-- start of Material supplied --
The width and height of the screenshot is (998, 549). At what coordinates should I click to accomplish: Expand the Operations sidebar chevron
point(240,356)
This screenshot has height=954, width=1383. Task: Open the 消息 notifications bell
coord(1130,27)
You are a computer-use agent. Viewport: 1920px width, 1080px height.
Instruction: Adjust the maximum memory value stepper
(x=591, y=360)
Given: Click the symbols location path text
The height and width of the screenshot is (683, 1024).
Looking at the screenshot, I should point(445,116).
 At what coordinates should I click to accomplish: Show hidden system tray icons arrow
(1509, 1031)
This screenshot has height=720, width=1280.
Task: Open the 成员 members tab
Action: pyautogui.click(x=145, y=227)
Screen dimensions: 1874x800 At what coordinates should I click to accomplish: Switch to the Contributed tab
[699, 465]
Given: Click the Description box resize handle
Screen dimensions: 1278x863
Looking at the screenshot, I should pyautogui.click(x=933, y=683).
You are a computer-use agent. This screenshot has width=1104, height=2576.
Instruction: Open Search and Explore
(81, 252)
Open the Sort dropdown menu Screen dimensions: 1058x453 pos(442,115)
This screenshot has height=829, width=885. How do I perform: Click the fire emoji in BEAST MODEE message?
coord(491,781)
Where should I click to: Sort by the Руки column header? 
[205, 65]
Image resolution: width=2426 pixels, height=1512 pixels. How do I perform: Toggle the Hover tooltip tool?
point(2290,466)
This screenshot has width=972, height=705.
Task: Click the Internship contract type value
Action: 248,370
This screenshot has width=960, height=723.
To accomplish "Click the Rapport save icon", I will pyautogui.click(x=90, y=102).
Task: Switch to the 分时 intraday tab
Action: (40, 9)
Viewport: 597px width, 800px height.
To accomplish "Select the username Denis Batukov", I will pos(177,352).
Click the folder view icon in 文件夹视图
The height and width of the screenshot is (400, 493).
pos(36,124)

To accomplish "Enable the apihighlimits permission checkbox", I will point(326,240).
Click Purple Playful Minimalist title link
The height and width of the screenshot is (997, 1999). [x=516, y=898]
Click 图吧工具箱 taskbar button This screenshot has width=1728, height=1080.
-- end of Material supplied --
• Requirement
Please reproduce word for word the items starting at the line that contains "Given: Click the Description" and ending at the line that contains "Open the Sort", including both of those lines.

• Output for this exercise
Given: Click the Description box resize handle
Screen dimensions: 1278x863
Looking at the screenshot, I should pyautogui.click(x=933, y=683).
You are a computer-use agent. This screenshot has width=1104, height=2576.
Instruction: Open Search and Explore
(81, 252)
Open the Sort dropdown menu Screen dimensions: 1058x453 pos(442,115)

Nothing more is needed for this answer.